Its seems that Hiroyuki Kobayashi and team simply went in the wrong direction. Or more accurately, they failed to pick one. Driving down a road that split into two, one signposted “action” and the other “horror”, they drove straight on and broke the car in two pices. The result: a car crash of a game.
Halo 4
While few could say that Halo 4 disappointed in the graphics stakes, there’s more to a game than its looks. Once you get over the admittedly gorgeous world that Halo 4 drops you in, there’s a real pedestrian aspect to its gameplay. Simply put, Halo 4 offers no significant additions to the series beyond what you would find in the first game. Shooting those guys with the shield in the hand: check. Elites diving out of the way of grenades: check. Grunts running at you with grenades in both hands: check. Loose warthog controls and dodgy driving physics that make your vehicle flip: check. And while all the gameplay fundamentals are the same in Halo 4 as they have always been, there’s things missing from the game too. Did Master Chief just FORGET how to hold two guns at once?
So Halo 4 is a generic-ass Halo game, but that could be ok. The gameplay of Halo is still fun. If they could have written a great story with new enemies it could be really really…. well, pretty good at least. Sadly all the actual NEW stuff in Halo is bad. The new enemies are personality-less bullet sponges. The plot the game tells meanwhile wastes no time in getting into familiar territory as fast as possible. While the early moments promise an intriguing alien world and a lonely Master Chief encountering strange new life, just a few hours later you’re teaming up with UNSC marines to fight the fucking Covenant. Again. And there’s two more games of this. Come on guys. Halo was great, but this feels like a reboot. Oh God, I’m giving them ideas. Don’t make a reboot!!!
Assassins Creed 3
If I was feeling Halo-fatigue before Halo 4, I was feeling the same apathy towards a new Assassins Creed game too. After series momentum-killer Assassins Creed: Revelations, everyone was waiting for the next major entry in the franchise. Promises were being made that Assassins Creed 3 was going to be a proper step forward in gameplay, storytelling and game design. In actuality, Assassins Creed 3 was a pedestrian game that began strongly, but quickly became a by-the-numbers open world game.
Worst of all though, after teasing us with big story revelations throughout the previous games, Ubisoft completely deflated the plot and reduced the story to a mundane retelling of a tired sc-fi trope. Assassins Creed’s brilliant concept of a time-recreating memory machine had become a vehicle for the most overtold story in games. The Jak and Daxter games did the same story better. Even Mass Effect did it better.
Diablo 3
If you’ll forgive me, let me quote myself again:
“The sad thing for me though is that the underlying game that Blizzard has crafted has not been prioritised as highly as everything that surrounds it. When financial concerns override creative ones then the result is you create something that is content and not art. With a focus on an auction house no one wants, a scant, lowest common denominator storyline and a difficulty curve that keeps you in a coma-like state, Diablo 3 could have been so much more. Its a good game, and definitely worth trying, but it has been engineered to keep you playing for as long as possible, not to entertain you.

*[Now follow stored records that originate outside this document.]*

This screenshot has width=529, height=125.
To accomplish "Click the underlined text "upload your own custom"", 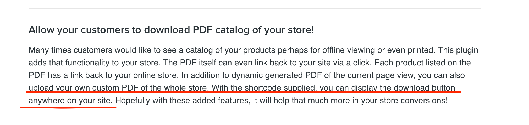I will coord(74,88).
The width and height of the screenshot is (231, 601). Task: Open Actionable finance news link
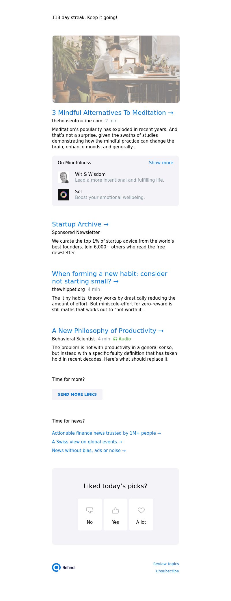point(106,433)
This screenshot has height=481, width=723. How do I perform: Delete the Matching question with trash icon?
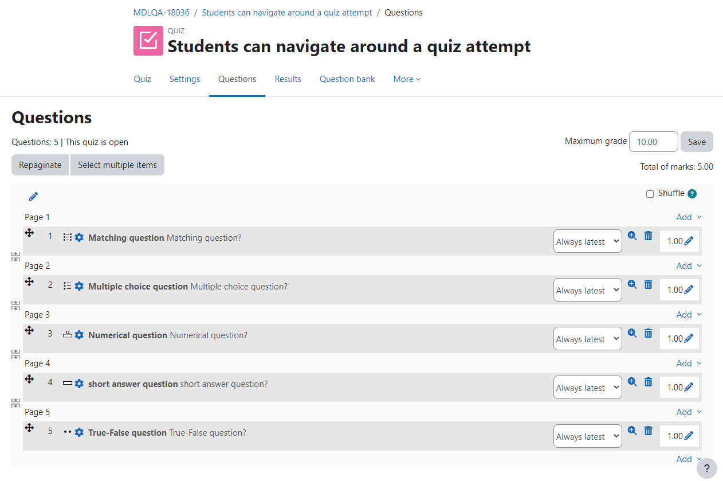[x=649, y=236]
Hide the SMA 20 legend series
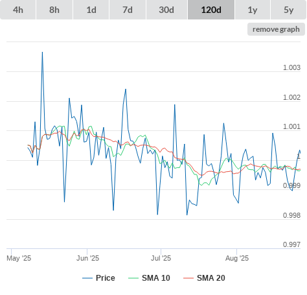The width and height of the screenshot is (307, 295). click(211, 278)
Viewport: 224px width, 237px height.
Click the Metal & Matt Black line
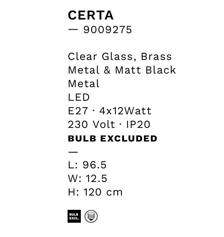pos(122,70)
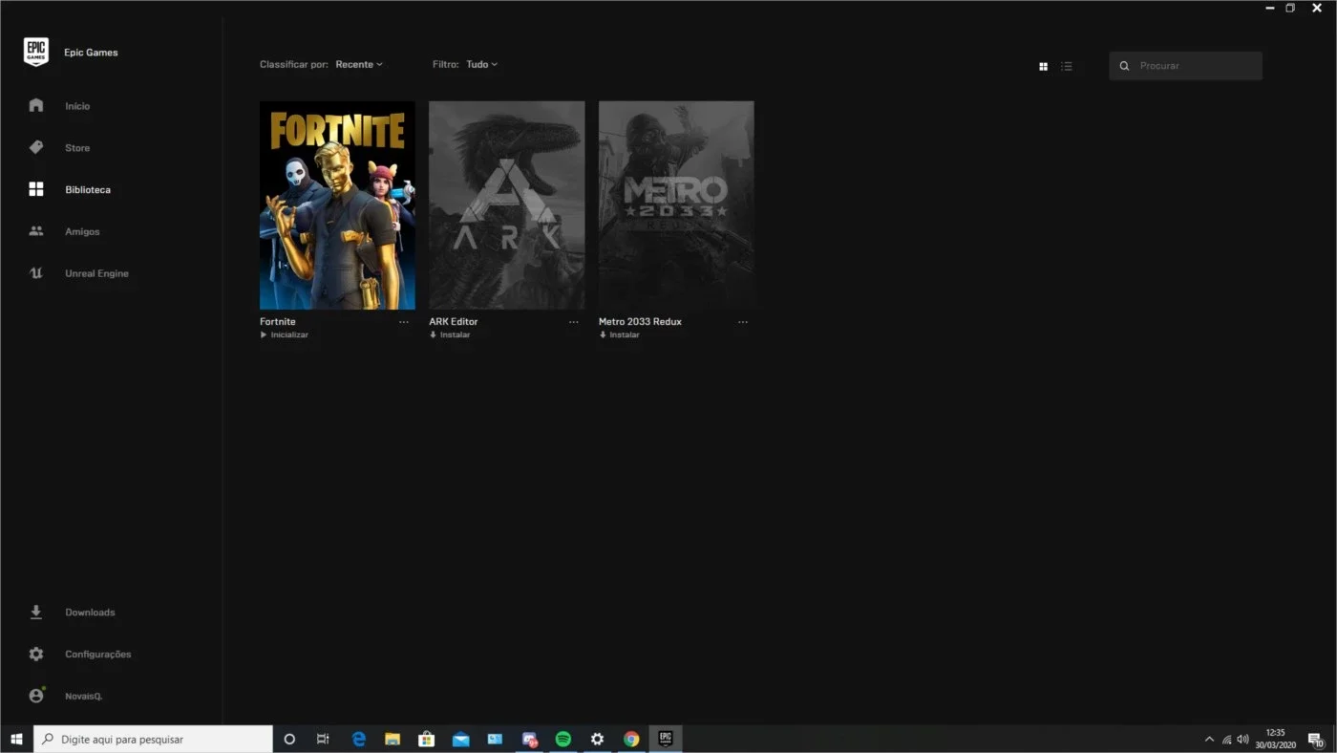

When I had finished with Diablo 3 I started playing something else and I had the strangest feeling. “What is wrong with me? Why do I feel weird”?”. Then I realised what was happening. I was starting to think. My brain was coming back online. Games can challenge us, they can engage and excite us. At their worst though, they can anaesthetise you. They can push your brain into such a low state of activity you lose a sense of your own existence.
But it doesn’t have to be like that. Diablo 3 could have been great. Instead, its a cynical attempt to lull you into a mindless, brainless (but constantly playing) robot.”
Kinect Star Wars
Initially sold as a serious Star Wars game using the most advanced motion controls ever designed, Kinect Star Wars was NOT for the hardcore gamers. Or Star Wars fans. Or people who liked games. Or people.
While there were a number of awful moments in the game, it was the dancing that really frustrated overly-serious Star Wars fans. These fans were unhappy that their stories about space wizards with magic swords was being made to seem foolish. For me, if the song selection had been better, it might have even been good!
The War Z
It’s arguable that few thought this game would actually be good, but its certainly the worst game on this list. Trading on the name of the successful real game DayZ, The War Z is awful. Worse, the developers lied about its content. Cynical, exploitative and awful, The War Z is a disgrace.
And the winner is… Diablo 3
Not even close. Diablo 3 is a cynical, soulless game but its also a sequel to one of the best PC RPG’s of all time. And thats disappointing. Quite apart from its disastrous launch, Diablo 3 was a game whose gameplay disappointed in almost every way. If you love the Diablo games, go and get its spiritual sequel (made by many of the series veterans), the brilliant Torchlight 2. It also came out this year, its brilliant, and its NOT our most disappointing game of 2012. Diablo 3 is.